逃离山庄前,红雀不知何为畏惧,会为了心里尚存的那一丝血性顶撞长官,即便是被罚的遍体鳞伤也不曾后悔。然而当红雀终于重获自由,恐惧却如同潮水一般席卷而来,几乎每晚都会在被山庄抓回去的噩梦中惊醒,然后绷紧神经戒备到天亮。
然而这次,自己回到了噩梦中的地点,噩梦却没有上演。
红雀微微笑了,那些每每会令自己在深夜惊醒的深色梦境,似乎不那么可怕了。
红雀缓了缓神,这次发现自己做了一件麻烦事。他看了看穆贺的尸身,有些抱歉地对一旁的霜月说道:“对不住,本来他应该由你们来处理的,我一时冲动插了手……我用一根极签来弥补可好?”
“
天机楼的信誉一向很好,霜月本来没想到红雀竟然会违约,刚想要对峙一番为自己讨回来些什么,却见红雀先自己一步把话说完了。庄主一死,无非是失了一张可以撬开的嘴,但其实也不是什么太大的损失,自己本就控制住了山庄,想知道的那些事情可以慢慢查,就是多花费点时间,而且,霜月看了眼另外三个栽倒在地上无法动弹的人,这不是还有不少庄主的亲信呢么?
而极签却换得任何自己想知道的情报,自己失了一个情报,而天机楼用一个情报来赔,看似只是不亏,但实际上情报的价值却千差万别。极签可换得的情报价值可以说的上是无价。
从天机楼雇人刺探情报叫做买签,雇主在付完账后会拿到一根签,与相应的人员对接好,到了约定的时日后,便拿着这签子去取探来的情报。
签有不同的规格,最高等级的被称作极签,拿着它可以直接雇天机楼楼主红雀亲自去探想要的情报,可以说,只要是雇主想知道的,几乎没有红雀探不来的。而这极签一年只放十二支,年初拍卖下六支,其余的都由楼主亲自决定去处。

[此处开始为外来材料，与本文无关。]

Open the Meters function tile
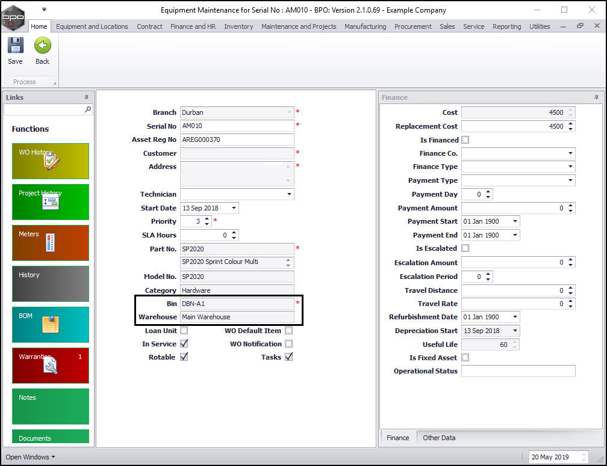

对于聆月宫这种不算大的门派来说,几乎是可遇不可求的东西。霜月的眼睛弯了弯,这便宜岂有不捡的道理。
“好,红楼主既然以此做赔礼,霜月便在此谢过了。”
然而霜月这边觉得赚大了,红雀却一点也没觉得亏,给天机楼刷信誉是一方面,另一方面,聆月宫与暮云山庄的瓜葛似乎有些多了,事关暮云山庄,红雀不得不再多些谨慎,用极签作为赔礼,可以直接通过对方想要的情报推测出一些她们的目的。”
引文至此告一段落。